(Texte extrait):
↓
Sur la remise d’une attestation destinée à pôle emploi et d’un reçu pour solde de tout compte
En considération des condamnations prononcées aux termes du présent arrêt, la SARL X doit délivrer à Z Y une attestation destinée à pôle emploi et un reçu pour solde de tout compte rectifiés mais la prescription d’une astreinte ne s’avère pas nécessaire a priori.
Sur les dépens et les frais supplémentaires non taxables
La SARL X, qui succombe, doit supporter les dépens de première instance et d’appel et verser en outre à Z Y une somme fixée à 500 €, correspondant aux frais personnellement exposés par l’appelant, pour comparaître devant la juridiction prud’homale en bureau de conciliation et en bureau de jugement puis devant la cour, alors même qu’il bénéficie de l’aide juridictionnelle totale mais que son avocat n’a pas lui-même formé de demande sur le fondement de l’article 37 de la loi n° 91-647 du 10 juillet 1991.
En application de l’article L 1235-4 du code du travail il y a lieu d’ordonner le remboursement par la SARL X à Pôle Emploi des indemnités de chômage versées à Z Y à la suite de son licenciement, dans la limite de six mois.
PAR CES MOTIFS,
La Cour, statuant contradictoirement et après en avoir délibéré,
Infirme, en toutes ses dispositions, le jugement rendu le 16 juillet 2012 par le conseil de prud’hommes d’Annemasse ;
Statuant de nouveau et ajoutant,
Dit que les agissements fautifs reprochés par la SARL X à Z Y étaient prescrits à la date d’engagement de la procédure de licenciement pour motif disciplinaire contre ce salarié et que la décision de le licencier prise le 8 septembre 2011 était dépourvue de cause réelle et sérieuse ;
Dit que la procédure de licenciement poursuivi par la SARL X contre Z Y par l’envoi à celui-ci d’une lettre de licenciement moins de deux jours ouvrables après l’entretien préalable était irrégulière ;
Condamne en conséquence la SARL X à verser à Z Y
— un rappel de salaire brut de 1 030,25 €,
— une indemnité compensatrice de congés payés brute de 2 060,50 €
— une indemnité compensatrice de préavis brute de 4 121 € est une indemnité compensatrice de congés payés afférents de 412 € brute ;
— une indemnité de licenciement nette de 8 356,47 €,
— une indemnité nette de 20'000 €, en dédommagement du préjudice occasionné par un licenciement sans cause réelle ni sérieuse,
— une indemnité nette de 400 €, en réparation du préjudice subi en l’absence d’information donnée sur le droit individuel à la formation dans le cadre de la lettre de licenciement ;
Enjoint à la SARL X de remettre à Z Y une attestation destinée à pôle emploi rectifiée, ainsi qu’un reçu pour solde de tout compte rectifié, dans un délai de 15 jours à compter du prononcé du présent arrêt ;
Ordonne le remboursement par la SARL X à Pôle Emploi des indemnités de chômage versées à Z Y à la suite de son licenciement, dans la limite de six mois.
↑
(Informations affichées):
↓
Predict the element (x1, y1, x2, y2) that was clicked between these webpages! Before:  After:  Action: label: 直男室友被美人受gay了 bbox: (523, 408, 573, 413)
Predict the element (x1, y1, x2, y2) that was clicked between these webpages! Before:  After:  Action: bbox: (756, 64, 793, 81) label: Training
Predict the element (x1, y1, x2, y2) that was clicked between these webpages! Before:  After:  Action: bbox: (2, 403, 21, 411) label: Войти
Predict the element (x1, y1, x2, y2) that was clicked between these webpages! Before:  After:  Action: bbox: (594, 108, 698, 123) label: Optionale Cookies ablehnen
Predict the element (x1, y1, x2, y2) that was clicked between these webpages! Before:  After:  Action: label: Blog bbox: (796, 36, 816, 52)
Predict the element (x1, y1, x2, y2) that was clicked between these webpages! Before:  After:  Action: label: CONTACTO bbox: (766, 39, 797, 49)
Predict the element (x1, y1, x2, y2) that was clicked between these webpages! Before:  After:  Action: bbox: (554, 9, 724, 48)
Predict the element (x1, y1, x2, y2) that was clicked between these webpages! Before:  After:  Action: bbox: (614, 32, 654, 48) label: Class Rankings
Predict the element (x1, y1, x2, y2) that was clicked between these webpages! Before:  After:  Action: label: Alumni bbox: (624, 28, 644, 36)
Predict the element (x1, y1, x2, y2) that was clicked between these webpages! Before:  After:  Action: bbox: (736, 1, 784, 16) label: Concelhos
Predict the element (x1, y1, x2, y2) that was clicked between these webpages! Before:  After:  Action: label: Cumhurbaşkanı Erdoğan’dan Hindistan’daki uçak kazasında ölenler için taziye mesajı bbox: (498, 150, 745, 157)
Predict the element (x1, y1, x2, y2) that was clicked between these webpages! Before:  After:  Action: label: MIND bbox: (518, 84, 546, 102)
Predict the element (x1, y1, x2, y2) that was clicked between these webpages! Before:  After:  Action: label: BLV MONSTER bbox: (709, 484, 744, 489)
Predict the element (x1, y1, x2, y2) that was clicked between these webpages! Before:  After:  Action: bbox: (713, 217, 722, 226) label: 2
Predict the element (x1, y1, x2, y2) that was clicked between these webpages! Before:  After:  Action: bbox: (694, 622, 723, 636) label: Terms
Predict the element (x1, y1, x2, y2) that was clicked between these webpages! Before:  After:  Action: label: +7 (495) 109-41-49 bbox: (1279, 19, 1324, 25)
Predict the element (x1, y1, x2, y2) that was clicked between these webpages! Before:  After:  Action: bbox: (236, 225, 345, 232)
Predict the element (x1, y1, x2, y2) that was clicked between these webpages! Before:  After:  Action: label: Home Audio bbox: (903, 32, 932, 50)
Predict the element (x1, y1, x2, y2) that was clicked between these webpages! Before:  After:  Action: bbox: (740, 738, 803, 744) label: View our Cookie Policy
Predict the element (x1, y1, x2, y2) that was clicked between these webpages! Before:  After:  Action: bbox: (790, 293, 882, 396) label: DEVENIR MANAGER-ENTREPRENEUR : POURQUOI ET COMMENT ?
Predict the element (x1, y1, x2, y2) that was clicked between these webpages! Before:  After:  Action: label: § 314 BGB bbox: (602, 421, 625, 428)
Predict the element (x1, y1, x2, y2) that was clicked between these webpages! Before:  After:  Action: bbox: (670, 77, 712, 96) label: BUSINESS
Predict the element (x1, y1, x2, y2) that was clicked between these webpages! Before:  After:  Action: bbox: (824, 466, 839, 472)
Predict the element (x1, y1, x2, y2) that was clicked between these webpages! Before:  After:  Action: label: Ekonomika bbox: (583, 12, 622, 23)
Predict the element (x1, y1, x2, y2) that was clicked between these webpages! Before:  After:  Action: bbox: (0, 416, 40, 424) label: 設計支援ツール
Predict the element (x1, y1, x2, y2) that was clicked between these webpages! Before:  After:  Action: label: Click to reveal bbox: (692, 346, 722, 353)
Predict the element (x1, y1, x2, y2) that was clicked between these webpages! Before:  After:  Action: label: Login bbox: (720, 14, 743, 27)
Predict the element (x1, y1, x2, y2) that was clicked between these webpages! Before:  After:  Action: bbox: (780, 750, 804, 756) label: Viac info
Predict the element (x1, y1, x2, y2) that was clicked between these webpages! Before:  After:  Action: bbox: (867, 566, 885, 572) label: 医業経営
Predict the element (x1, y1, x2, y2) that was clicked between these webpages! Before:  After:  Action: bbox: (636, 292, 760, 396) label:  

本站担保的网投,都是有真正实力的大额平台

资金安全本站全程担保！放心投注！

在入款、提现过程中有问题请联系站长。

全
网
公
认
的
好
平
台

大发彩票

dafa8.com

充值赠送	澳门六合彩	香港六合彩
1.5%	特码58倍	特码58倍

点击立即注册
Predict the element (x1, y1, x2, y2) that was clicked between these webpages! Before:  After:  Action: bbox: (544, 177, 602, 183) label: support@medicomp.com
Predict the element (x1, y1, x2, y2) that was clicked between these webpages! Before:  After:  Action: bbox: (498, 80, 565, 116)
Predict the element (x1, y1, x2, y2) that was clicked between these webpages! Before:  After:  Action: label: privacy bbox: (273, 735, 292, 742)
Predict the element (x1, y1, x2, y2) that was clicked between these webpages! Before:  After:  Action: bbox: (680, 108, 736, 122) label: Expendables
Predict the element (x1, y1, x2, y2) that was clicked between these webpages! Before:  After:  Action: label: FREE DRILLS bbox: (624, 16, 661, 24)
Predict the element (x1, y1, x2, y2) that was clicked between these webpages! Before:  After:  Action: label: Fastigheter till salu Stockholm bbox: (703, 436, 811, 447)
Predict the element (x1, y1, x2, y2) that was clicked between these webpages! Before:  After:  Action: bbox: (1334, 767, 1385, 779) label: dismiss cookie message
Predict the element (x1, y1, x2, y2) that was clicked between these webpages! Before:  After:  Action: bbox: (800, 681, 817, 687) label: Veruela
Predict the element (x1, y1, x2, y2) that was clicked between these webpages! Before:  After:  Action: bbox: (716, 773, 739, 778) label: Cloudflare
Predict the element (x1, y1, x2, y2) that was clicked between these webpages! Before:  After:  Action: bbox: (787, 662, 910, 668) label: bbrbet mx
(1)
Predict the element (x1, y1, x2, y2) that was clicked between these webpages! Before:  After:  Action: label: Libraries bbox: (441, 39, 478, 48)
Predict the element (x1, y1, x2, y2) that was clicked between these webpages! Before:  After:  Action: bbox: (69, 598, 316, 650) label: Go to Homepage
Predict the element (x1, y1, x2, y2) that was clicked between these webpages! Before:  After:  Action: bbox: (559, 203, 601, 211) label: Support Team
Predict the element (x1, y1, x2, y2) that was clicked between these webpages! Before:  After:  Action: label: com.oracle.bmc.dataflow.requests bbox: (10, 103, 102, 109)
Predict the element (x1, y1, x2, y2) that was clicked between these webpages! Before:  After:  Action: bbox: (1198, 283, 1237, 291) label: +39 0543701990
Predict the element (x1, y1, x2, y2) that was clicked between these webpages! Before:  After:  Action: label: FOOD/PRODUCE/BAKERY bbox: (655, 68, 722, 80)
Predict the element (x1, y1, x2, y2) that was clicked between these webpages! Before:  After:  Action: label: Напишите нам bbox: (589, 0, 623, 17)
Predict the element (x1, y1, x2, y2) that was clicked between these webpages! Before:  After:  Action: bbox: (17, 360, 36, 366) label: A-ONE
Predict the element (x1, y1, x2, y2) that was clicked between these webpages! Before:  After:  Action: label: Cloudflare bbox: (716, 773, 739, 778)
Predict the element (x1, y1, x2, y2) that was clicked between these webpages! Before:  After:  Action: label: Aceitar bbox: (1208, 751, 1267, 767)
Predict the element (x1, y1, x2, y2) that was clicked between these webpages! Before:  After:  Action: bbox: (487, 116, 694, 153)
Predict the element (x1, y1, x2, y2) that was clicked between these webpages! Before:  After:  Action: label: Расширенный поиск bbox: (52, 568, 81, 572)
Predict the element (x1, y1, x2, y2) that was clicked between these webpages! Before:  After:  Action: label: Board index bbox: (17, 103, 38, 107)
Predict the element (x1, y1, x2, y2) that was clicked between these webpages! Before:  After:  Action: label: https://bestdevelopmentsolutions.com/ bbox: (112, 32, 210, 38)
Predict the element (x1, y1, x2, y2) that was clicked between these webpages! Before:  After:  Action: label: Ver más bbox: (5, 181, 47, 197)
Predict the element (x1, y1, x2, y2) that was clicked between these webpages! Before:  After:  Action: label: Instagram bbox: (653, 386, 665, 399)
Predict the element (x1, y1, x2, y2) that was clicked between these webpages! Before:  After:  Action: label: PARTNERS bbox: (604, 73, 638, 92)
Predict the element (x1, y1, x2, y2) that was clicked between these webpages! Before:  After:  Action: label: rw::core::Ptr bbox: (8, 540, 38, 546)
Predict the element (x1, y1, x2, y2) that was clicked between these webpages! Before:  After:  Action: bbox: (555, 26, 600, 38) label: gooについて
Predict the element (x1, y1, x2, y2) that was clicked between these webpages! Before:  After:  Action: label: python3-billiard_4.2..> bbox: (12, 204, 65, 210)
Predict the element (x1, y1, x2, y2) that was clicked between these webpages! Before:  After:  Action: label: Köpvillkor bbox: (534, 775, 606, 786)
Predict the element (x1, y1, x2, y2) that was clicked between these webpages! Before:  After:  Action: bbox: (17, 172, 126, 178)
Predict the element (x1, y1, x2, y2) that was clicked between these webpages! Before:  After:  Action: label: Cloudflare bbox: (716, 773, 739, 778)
↑
(Travail demandé):
(a) Dans l'extrait de l'arrêt, reformulez plus brièvement, sous forme de liste, le paragraphe commençant par « La SARL X, qui succombe ». Conservez-en les faits essentiels.
(b) Reprenez la rédaction de l'extrait de l'arrêt à la suite de sa dernière phrase.

(Réponses):
(a)
- La SARL X, partie perdante, supporte les dépens de première instance et d'appel.
- Elle verse en outre à Z Y 500 € pour les frais qu'il a personnellement exposés afin de comparaître devant la juridiction prud'homale, en bureau de conciliation et en bureau de jugement, puis devant la cour.
- Cette somme est due bien que Z Y bénéficie de l'aide juridictionnelle totale, car son avocat n'a pas formé de demande sur le fondement de l'article 37 de la loi n° 91-647 du 10 juillet 1991.

(b)
Condamne la SARL X à supporter tous les dépens de première instance et d’appel et à verser encore à Z Y un défraiement de 500 €, en vertu de l’article 700 du code de procédure civile .
Ainsi prononcé le 02 Juillet 2013 par mise à disposition de l’arrêt au greffe de la Cour, les parties présentes en ayant été préalablement avisées dans les conditions prévues au deuxième alinéa de l’article 450 du code de procédure civile, et signé par Monsieur LACROIX, Président, et Madame ALESSANDRINI, Greffier.